Fast Five: June 2, 2014
    Each week, NBN Politics recaps the top five news stories from the past week and brings you a look at the week ahead. Welcome to the Fast Five.

    UCSB shooter kills six

    Elliot Rodger, the 22-year-old student who posted a video online expressing anger over being rejected by women, killed six people and himself and wounded 13 on Friday. In his video Rodger spoke about being a virgin and laid out his plan for “retribution.” Rodger's parents warned authorities about Rodger’s alarming videos weeks before the shooting.

    Thai army stages coup

    Thailand’s military took control of the government on Thursday following six months of political crisis that resulted in 28 deaths. Protests caused the crisis, calling for the end of the government of Prime Minister Yingluck Shinawatra. Thailand’s king, Bhumibol Adulyadej, has endorsed Gen. Prayuth Chan-ocha who is now running the country. Chan-ocha said Monday that he will stay in power indefinitely and vows to create a “genuine democracy” in Thailand.
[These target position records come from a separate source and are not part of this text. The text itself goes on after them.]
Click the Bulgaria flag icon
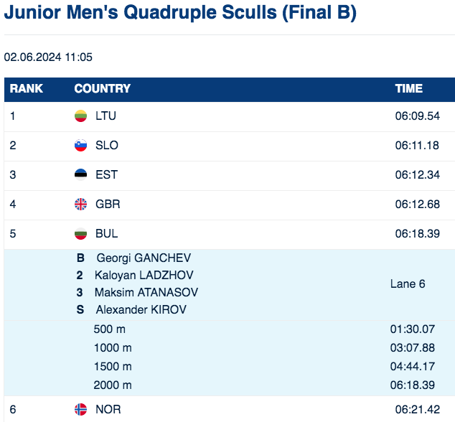(x=80, y=234)
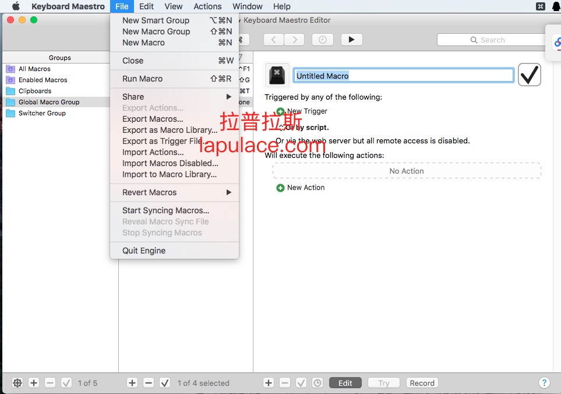Run the macro with the play button

point(351,40)
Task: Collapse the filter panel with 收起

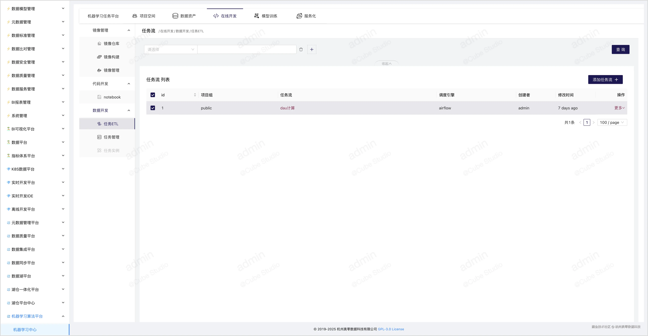Action: point(386,64)
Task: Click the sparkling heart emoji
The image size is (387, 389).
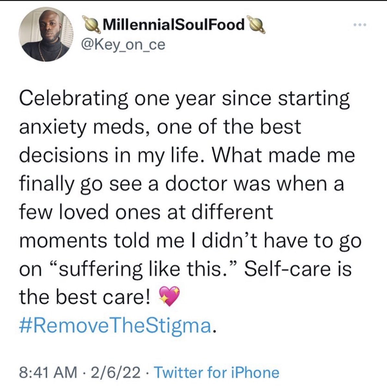Action: [x=170, y=297]
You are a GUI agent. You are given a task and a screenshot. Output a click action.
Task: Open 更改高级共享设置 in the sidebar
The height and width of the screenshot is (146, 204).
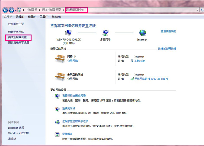pos(18,43)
    Obama plans to withdraw from Afghanistan in 2016 

    President Obama announced on Tuesday that the United States will leave 9,800 troops in Afghanistan after the final withdrawal in December. Obama also stipulated that by 2016, the number of remaining troops will be reduced to zero. The decision depends on Afghanistan’s new president's signing of a bilateral security agreement that the current president, Hamid Karzai, has refused to sign. The two candidates for president have both said they would sign the agreement. President Obama said, "It's time to turn the page on more than a decade in which so much of our foreign policy was focused on the wars in Afghanistan and Iraq."
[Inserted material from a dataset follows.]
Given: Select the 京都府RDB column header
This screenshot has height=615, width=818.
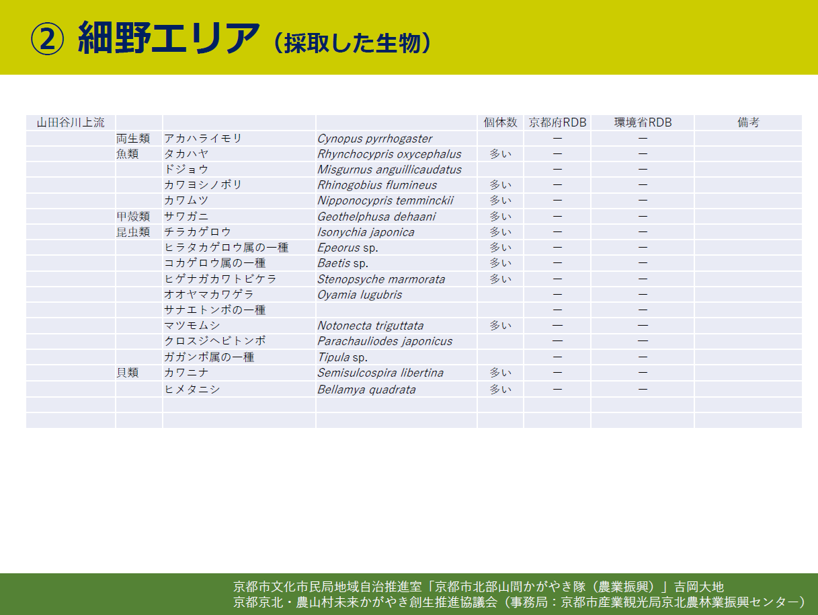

    Supreme Court rules against Florida’s IQ requirements for executions 

    The Supreme Court on Tuesday ruled that Florida cannot use a hard cutoff on a convict’s IQ as a determination for whether he or she can be executed. Justice Kennedy joined the court’s four liberal judges in the decision and argued that Florida’s law goes against the Eight Amendment’s prohibition on cruel and unusual punishment. The ruling also affects a number of other states, requiring them to take a less rigid approach to mental disability in capital cases.

    Nigerian government locates missing girlsbut can’t rescue them

    Nigeria’s Defense Chief said Monday that the government knows the location of the nearly 300 missing girls but is incapable of using force to rescue them. The military chief and the president are split on how to rescue the girls. The military has ruled out force as it might endanger the hostages and the president has ruled out a prisoner-hostage swap. As the Boko Haram conflict continues, 54 people were killed on Monday, with more issues sure to follow.
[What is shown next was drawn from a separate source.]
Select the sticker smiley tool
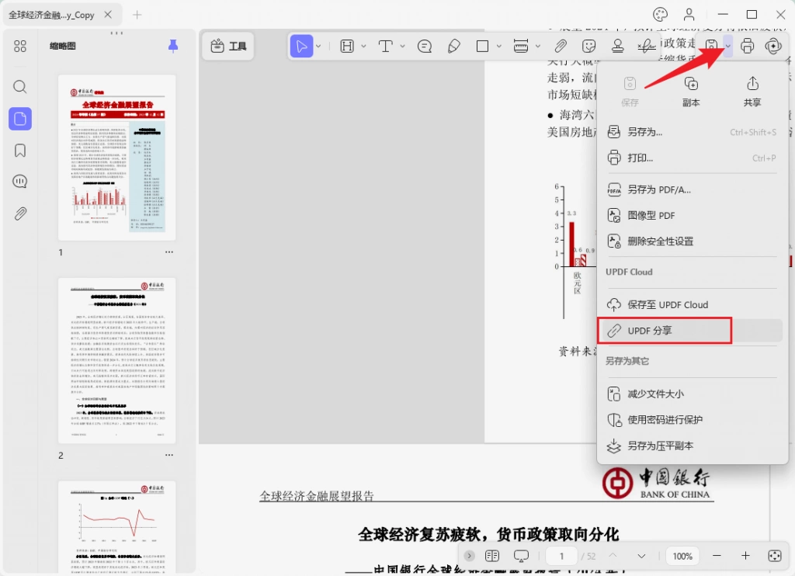(588, 47)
    The week ahead: Fires and continued debates

    A wildfire in Alaska’s Kenai Peninsula has grown to 193 square miles and is only 20 percent contained. The recent UCSB shooting has perpetuated gun control debates and calls for reform that emerge after such shootings, along with discussions about misogyny with #YesAllWomen trending after the event. Two democratic senators have proposed a bill that would raise federal employee’s wages by 3.3 percent. This bill matches another Democrat sponsored measure that was introduced in the House in March as well as President’s Obama’s minimum wage executive order.